Thank you in advance for the help.


Solution

  • Here's a bit of re-writing of code that may make the notation of S more intuitive and will allow you to inspect your answer for reasonableness.

    Initial points:

    • In your code, the second deltat should be replaced by np.sqrt(deltat). Source here (yes, I know it's not the most official, but results below should be reassuring).
    • The comment regarding un-annualizing your short rate and sigma values may be incorrect. This has nothing to do with the downward drift you're seeing. You need to keep these at annualized rates. These will always be continuously compounded (constant) rates.
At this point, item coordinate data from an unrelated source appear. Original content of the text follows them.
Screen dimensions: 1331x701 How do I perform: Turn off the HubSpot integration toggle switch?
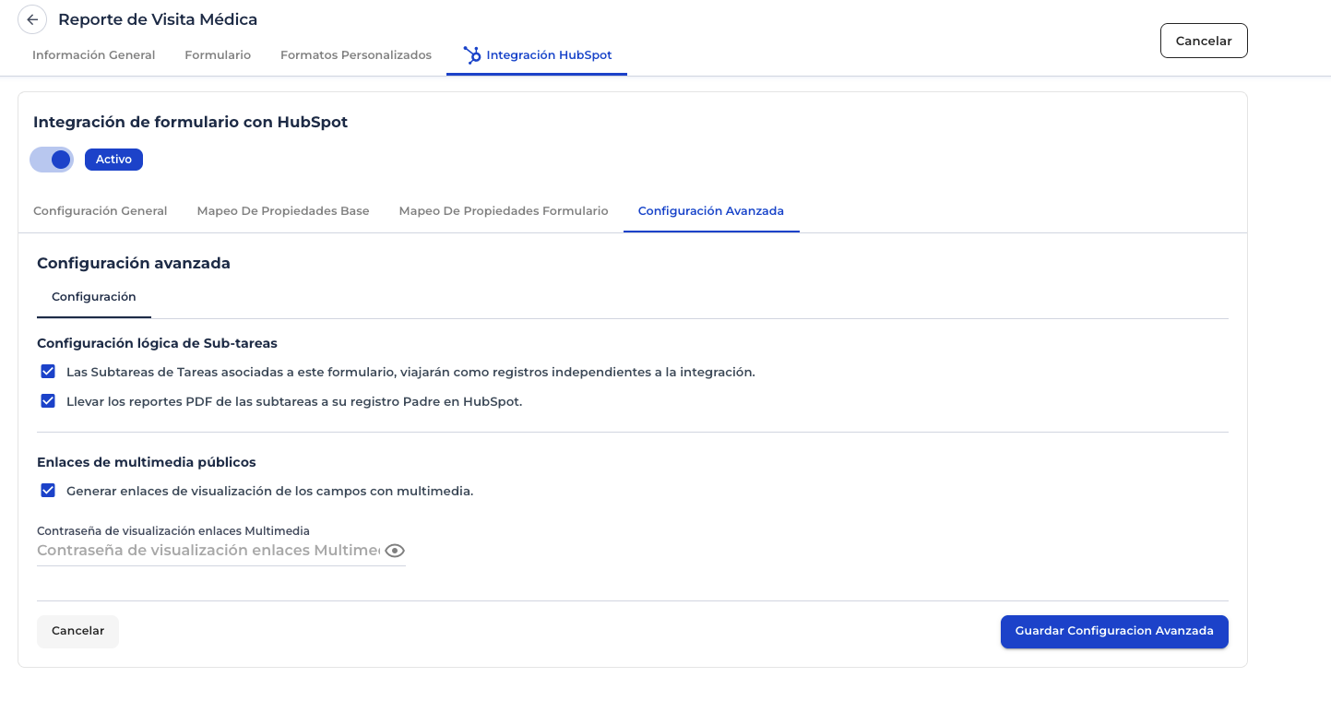[x=53, y=160]
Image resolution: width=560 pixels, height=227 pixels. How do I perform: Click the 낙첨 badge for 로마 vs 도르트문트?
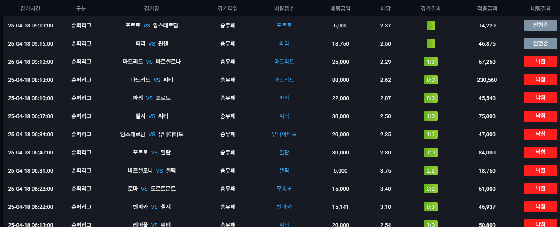(x=540, y=189)
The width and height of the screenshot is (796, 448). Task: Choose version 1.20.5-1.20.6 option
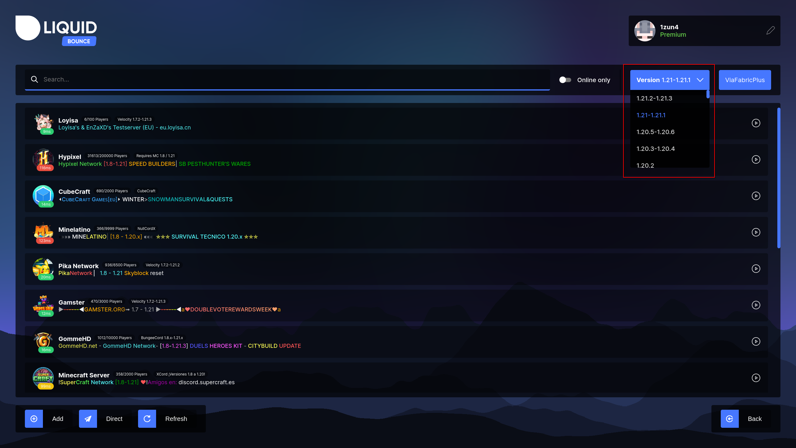click(x=655, y=132)
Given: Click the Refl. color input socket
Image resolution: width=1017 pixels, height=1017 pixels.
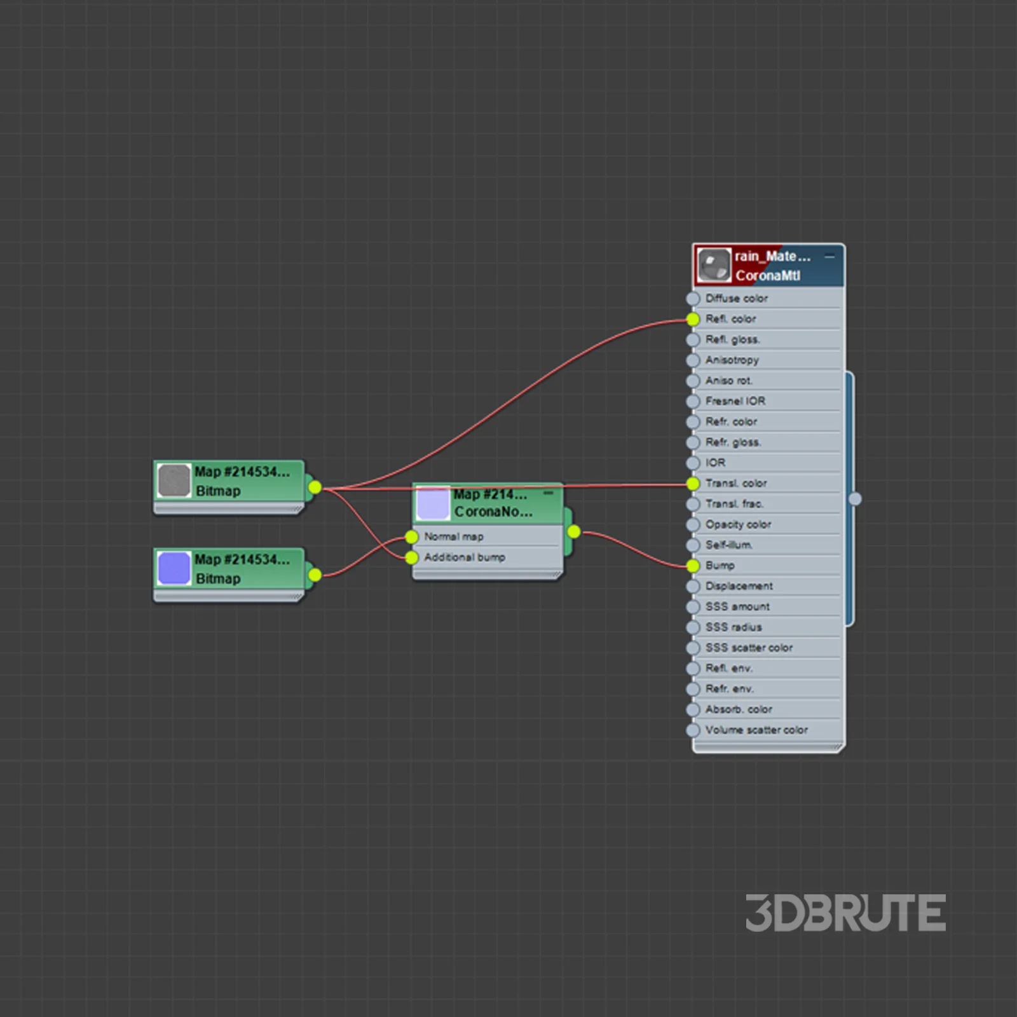Looking at the screenshot, I should [x=693, y=319].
    First, here is a GBM-path generating function from Yves Hilpisch - Python for Finance, chapter 11. The parameters are explained in the link but the setup is very similar to yours. enter image description here

    def gen_paths(S0, r, sigma, T, M, I):
        dt = float(T) / M
        paths = np.zeros((M + 1, I), np.float64)
        paths[0] = S0
        for t in range(1, M + 1):
            rand = np.random.standard_normal(I)
            paths[t] = paths[t - 1] * np.exp((r - 0.5 * sigma ** 2) * dt +
                                             sigma * np.sqrt(dt) * rand)
        return paths
    

    Setting your initial values (but using N=252, number of trading days in 1 year, as the number of time increments):

    S0 = 100.
    K = 100.
    r = 0.05
    sigma = 0.50
    T = 1
    N = 252
    deltat = T / N
    i = 1000
    discount_factor = np.exp(-r * T)
    

    Then generate the paths:

    np.random.seed(123)
    paths = gen_paths(S0, r, sigma, T, N, i)
    

    Now, to inspect: paths[-1] gets you the ending St values, at expiration:

    np.average(paths[-1])
    Out[44]: 104.47389541107971
    

    The payoff, as you have now, will be the max of (St - K, 0):

    CallPayoffAverage = np.average(np.maximum(0, paths[-1] - K))
    CallPayoff = discount_factor * CallPayoffAverage
    print(CallPayoff)
    20.9973601515
    

    If you plot these paths (easy to just use pd.DataFrame(paths).plot(), you'll see that they're no longer downward-trending but that the Sts are approximately log-normally distributed.

    Lastly, here's a sanity check through BSM:

    class Option(object):
        """Compute European option value, greeks, and implied volatility.
    
        Parameters
        ==========
        S0 : int or float
            initial asset value
        K : int or float
            strike
        T : int or float
            time to expiration as a fraction of one year
        r : int or float
            continuously compounded risk free rate, annualized
        sigma : int or float
            continuously compounded standard deviation of returns
        kind : str, {'call', 'put'}, default 'call'
            type of option
    
        Resources
        =========
        http://www.thomasho.com/mainpages/?download=&act=model&file=256
        """
    
        def __init__(self, S0, K, T, r, sigma, kind='call'):
            if kind.istitle():
                kind = kind.lower()
            if kind not in ['call', 'put']:
                raise ValueError('Option type must be \'call\' or \'put\'')
    
            self.kind = kind
            self.S0 = S0
            self.K = K
            self.T = T
            self.r = r
            self.sigma = sigma
    
            self.d1 = ((np.log(self.S0 / self.K)
                    + (self.r + 0.5 * self.sigma ** 2) * self.T)
                    / (self.sigma * np.sqrt(self.T)))
            self.d2 = ((np.log(self.S0 / self.K)
                    + (self.r - 0.5 * self.sigma ** 2) * self.T)
                    / (self.sigma * np.sqrt(self.T)))
    
            # Several greeks use negated terms dependent on option type
            # For example, delta of call is N(d1) and delta put is N(d1) - 1
            self.sub = {'call' : [0, 1, -1], 'put' : [-1, -1, 1]}
    
        def value(self):
            """Compute option value."""
            return (self.sub[self.kind][1] * self.S0
                   * norm.cdf(self.sub[self.kind][1] * self.d1, 0.0, 1.0)
                   + self.sub[self.kind][2] * self.K * np.exp(-self.r * self.T)
                   * norm.cdf(self.sub[self.kind][1] * self.d2, 0.0, 1.0))
    option.value()
    Out[58]: 21.792604212866848
    

    Using higher values for i in your GBM setup should cause closer convergence.